The specific fusion pathway depends on stellar mass. In stars up to about 1.3 solar masses (including our Sun), the proton-proton (pp) chain dominates. Four hydrogen nuclei (protons) are converted into one helium-4 nucleus through a sequence of intermediate reactions, releasing energy as gamma rays and neutrinos. The process is relatively slow because it begins with two protons colliding and one converting to a neutron via the weak nuclear force — a very low-probability event that acts as a bottleneck. In more massive stars, core temperatures exceed about 15 million K and the CNO cycle takes over. Here, carbon, nitrogen, and oxygen nuclei act as catalysts: they are not consumed but facilitate the same net conversion of four hydrogens to one helium.

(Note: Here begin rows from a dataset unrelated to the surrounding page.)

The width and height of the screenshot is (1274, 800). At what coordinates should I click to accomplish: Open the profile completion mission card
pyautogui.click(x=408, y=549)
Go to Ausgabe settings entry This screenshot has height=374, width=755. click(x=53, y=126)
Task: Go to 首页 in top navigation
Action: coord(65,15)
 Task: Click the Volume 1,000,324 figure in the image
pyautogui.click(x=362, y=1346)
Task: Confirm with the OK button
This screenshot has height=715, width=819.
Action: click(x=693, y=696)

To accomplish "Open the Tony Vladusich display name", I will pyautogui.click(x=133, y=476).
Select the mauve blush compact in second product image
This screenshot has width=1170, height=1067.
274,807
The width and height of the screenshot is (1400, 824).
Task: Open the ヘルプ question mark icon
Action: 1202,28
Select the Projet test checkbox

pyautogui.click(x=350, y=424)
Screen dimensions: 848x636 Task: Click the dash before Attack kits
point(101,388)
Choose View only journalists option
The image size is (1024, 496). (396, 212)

The CNO cycle's rate depends on temperature far more steeply (roughly T¹⁶ compared to T⁴ for the pp chain), which is why massive stars are so dramatically more luminous.
This temperature sensitivity creates the mass-luminosity relation: luminosity scales roughly as L ∝ M^3.5 for main-sequence stars. A star ten times the Sun's mass is not ten times as luminous — it is roughly 3,000 times as luminous. This has a profound consequence for stellar lifetimes. A star's fuel supply is proportional to its mass, but it burns through that fuel at a rate proportional to its luminosity. The main-sequence lifetime therefore scales as M/L ∝ M/M^3.5 = M^(-2.5). A star with 10 solar masses lives only about 20 million years on the main sequence, while a star with 0.5 solar masses can burn hydrogen for over 50 billion years — longer than the current age of the universe.
The main sequence itself is the diagonal band on the Hertzsprung-Russell diagram where roughly 90% of all observed stars reside. This is not because stars preferentially form there, but because hydrogen burning is by far the longest phase of stellar evolution — stars spend the vast majority of their lives here before exhausting their core hydrogen and evolving off the main sequence. When you look at the night sky, almost every star you see is in this phase: steadily converting hydrogen to helium, maintaining the delicate equilibrium between gravity and radiation pressure that defines a stable star.